Książka Kształt wody powstała najpierw, ale nie była skończona
Autor powieści Kształt wody, Daniel Kraus opowiedział o swoim pomyśle, właściwie dziwnym śnie reżyserowi Guillermo del Toro (znany z Labiryntu fauna) i ten drugi powiedział: “to będzie mój następny film”. Jednak w praktyce, obaj oddzielnie pracowali nad tym projektem i zarówno film, jak i książka mimo wspólnych wątków są w ważnych kwestiach rozbieżne. Oczywiście nie ma tu żadnego konfliktu, nikt od nikogo nie “ściągał”, po prostu na początku po spotkaniu Krausa i reżysera Guillermo del Toro owszem powstał pomysł dokończenia historii przez autora książki i jej zekranizowania przez Guillermo del Toro, ale do realizacji nie doszło natychmiast. Okazało się później, że Guillermo del Toro pracuje już nad scenariuszem, a Kraus zachęcony zainteresowaniem znanego reżysera, postanowił dokończyć książkę. Panowie uzgodnili, że nie będą ingerować w swoje projekty, żeby zobaczyć, co z tego wyjdzie.
Książka Kształt wody, czyli opowieść o nietypowej miłości
Książka, jak wskazuje na to niezwykła okładka, opowiada o miłości. Również jak wskazuje na to okładka, nie będzie to tradycyjna relacja między kobietą i mężczyzną, ale między kobietą a… pewną istotą, właściwie amfibiotyczną, humanoidalną kreaturą. Niezwykłe stworzenie trafia do laboratorium w Ośrodku Badań Kosmicznych Occam w Baltimore.

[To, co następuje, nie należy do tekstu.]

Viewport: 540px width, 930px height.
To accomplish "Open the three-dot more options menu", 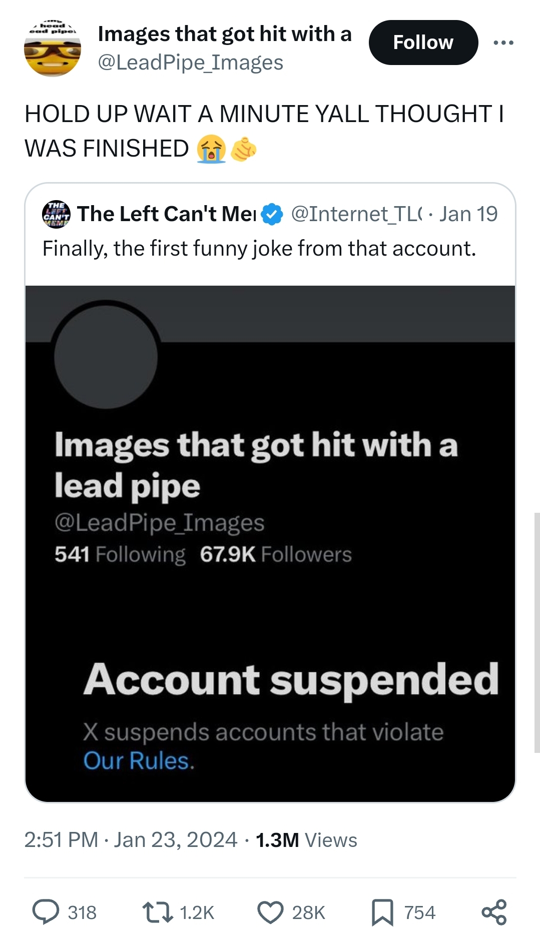I will 503,43.
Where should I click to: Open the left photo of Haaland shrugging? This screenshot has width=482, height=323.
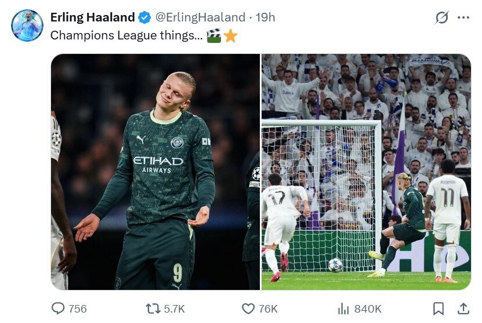pos(155,172)
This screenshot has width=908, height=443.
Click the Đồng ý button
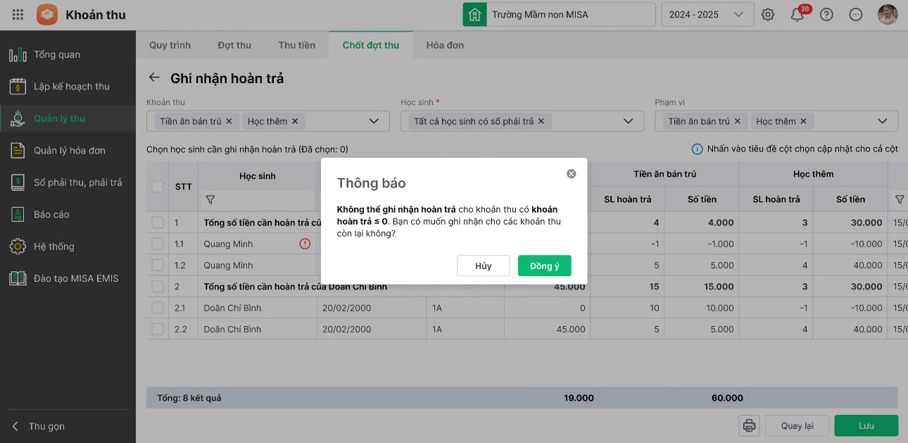[544, 266]
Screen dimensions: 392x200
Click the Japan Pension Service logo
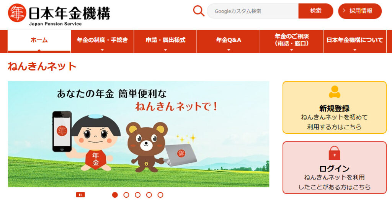click(x=59, y=15)
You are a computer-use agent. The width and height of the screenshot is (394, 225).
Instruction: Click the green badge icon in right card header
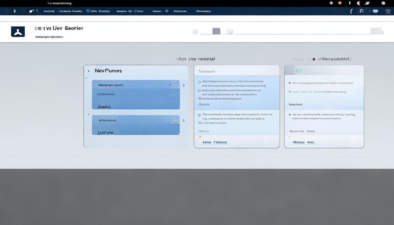click(299, 71)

Naukowcy debatują, co z nim zrobić. Pojawia się konflikt stanowisk, który wykracza daleko poza narodowość (Sowieci są także zainteresowanie losem “Obiektu”). W międzyczasie pewna kobieta, która sprząta w laboratorium, zaczyna interesować się przybyłą istotą. Jest niema, podobnie jak on/ono i okazuje się, że będą w stanie się porozumieć bez słów. Między dwójką tak różnych istot rodzi się niezwykła więź, która z czasem zacznie przybierać kształt miłości. Jednak życie stworzenia jest w niebezpieczeństwie, a jego los jest niepewny.
Zanim powstała książka Kształt wody
Kiedy w głowie 15-letniego Daniela Krausa narodził się pomysł na książkę, tak naprawdę był on jeszcze daleki od realizacji. Wręcz wiele lat później podczas wspominanej rozmowy ze znanym reżyserem Labiryntu Fauna, autor wstydził się, że w ogóle wspomniał o tym projekcie. Jednak właśnie ten reżyser słynie z nietypowych i bardzo prowokacyjnych filmów, więc jego entuzjazm dla niezwykłej historii był ogromny.
Film jak i książka zawierają elementy sci-fi, romansu, a nawet komedii. Niektórzy mogą nawet uznać go za film szpiegowski. Jakby tego było mało film i książka Kształt wody porusza bardzo wiele trudnych kwestii i z pewnością jest to dzieło prowokacyjne. Jednak nic nie zmienia faktu, że jest to obraz, który uzyskał aż 13 nominacji do tegorocznych Oscarów, deklasując rywali. Otrzymał także największą liczbę nominacji do nagród BAFTA, a na tym na pewno się nie skończy. Film zadebiutuje w polskich kinach 16 lutego, książka będzie miała swoją polską i światową premierę 27 lutego.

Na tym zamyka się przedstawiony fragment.